To further evaluate the onset of CH in children with SCD, we performed serial sequencing of 148 participants enrolled in the BabyHUG trial (age 0.6 to 1.4 years) with follow-up samples obtained between 3 and 11 years of age. We detected CH, including DDR-CH, in 4.7% of children at baseline, all of which persisted in subsequent samples. Among those without CH at baseline, 3.9% developed incident CH during follow-up.
In contrast to DDR-CH, DT-CH prevalence was higher in SCD among the youngest population [0-19: 6.4% (5.2, 7.7) vs 2.5 (1.5, 3.9), p<0.0001] but progressively decreased with advancing age relative to non-SCD controls.
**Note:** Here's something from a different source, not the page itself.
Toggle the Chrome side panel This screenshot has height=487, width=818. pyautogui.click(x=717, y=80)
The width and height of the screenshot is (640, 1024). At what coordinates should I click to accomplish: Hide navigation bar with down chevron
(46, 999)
Among older individuals, (age ≥50 years), the prevalence of DT-CH was significantly lower in those with SCD than in those without SCD [54.4% (47.7, 61.0) vs 76.9% (74, 79.6), p<0.0001].
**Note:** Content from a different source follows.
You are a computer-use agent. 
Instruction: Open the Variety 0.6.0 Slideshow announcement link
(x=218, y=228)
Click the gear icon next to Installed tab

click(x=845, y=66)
To determine whether sickle cell trait also had increased CH prevalence, we compared individuals with AA to those with AS/AC genotypes. CH prevalence was not higher in AS/AC compared to AA: overall CH (OR 1.01, p=0.95), DDR-CH (OR 0.99, p=0.50), DT-CH (OR 0.92, p=0.38). Then, to evaluate whether the association of SCD with early-onset CH was generalizable to other beta hemoglobinopathies, we analyzed the CH prevalence in pediatric beta-thalassemia patients (n=166). CH prevalence in beta-thalassemia was similar to AA controls (OR 1.37, p=0.49) and lower than SCD (OR 0.41, p=0.027). We observed no DDR-CH in beta-thalassemia.
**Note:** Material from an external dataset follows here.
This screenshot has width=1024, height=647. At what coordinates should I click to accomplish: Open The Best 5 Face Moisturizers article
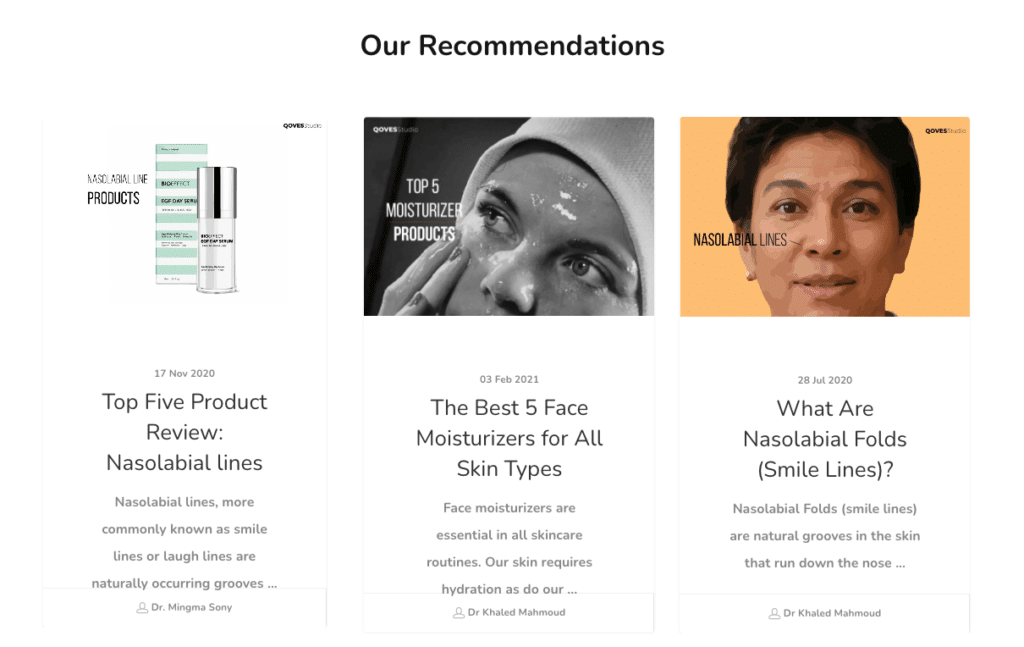[509, 438]
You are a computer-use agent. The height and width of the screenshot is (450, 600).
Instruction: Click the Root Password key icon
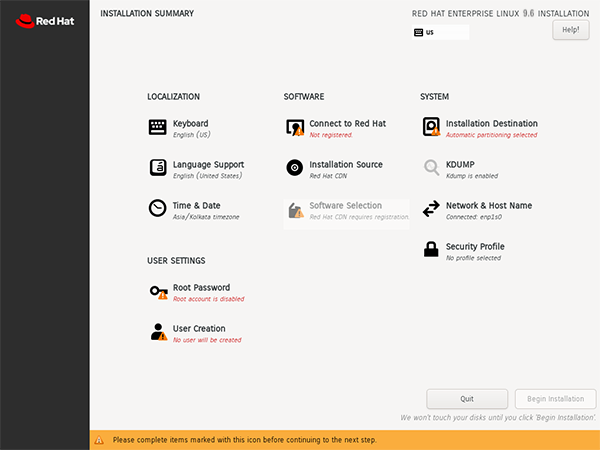157,291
The prevalence of pathogenic/likely pathogenic germline variants in leukemia predisposition genes, such as DDX41, TERT, GATA2, and RUNX1 was similar across all evaluated HBB genotypes.Conclusions: Using deep targeted sequencing, we demonstrate that SCD is associated with a predisposition to early onset high-risk CH. Individuals with SCD exhibit markedly increased prevalence of DDR pathway mutations compared to controls, with the earliest clones detectable in infancy. This precocious DDR-CH is specific to SCD and not observed in individuals with sickle cell trait or beta-thalassemia. These findings provide a plausible mechanistic basis for the elevated relative risk of myeloid leukemias in SCD and therapy-related leukemias as a complication of curative therapies.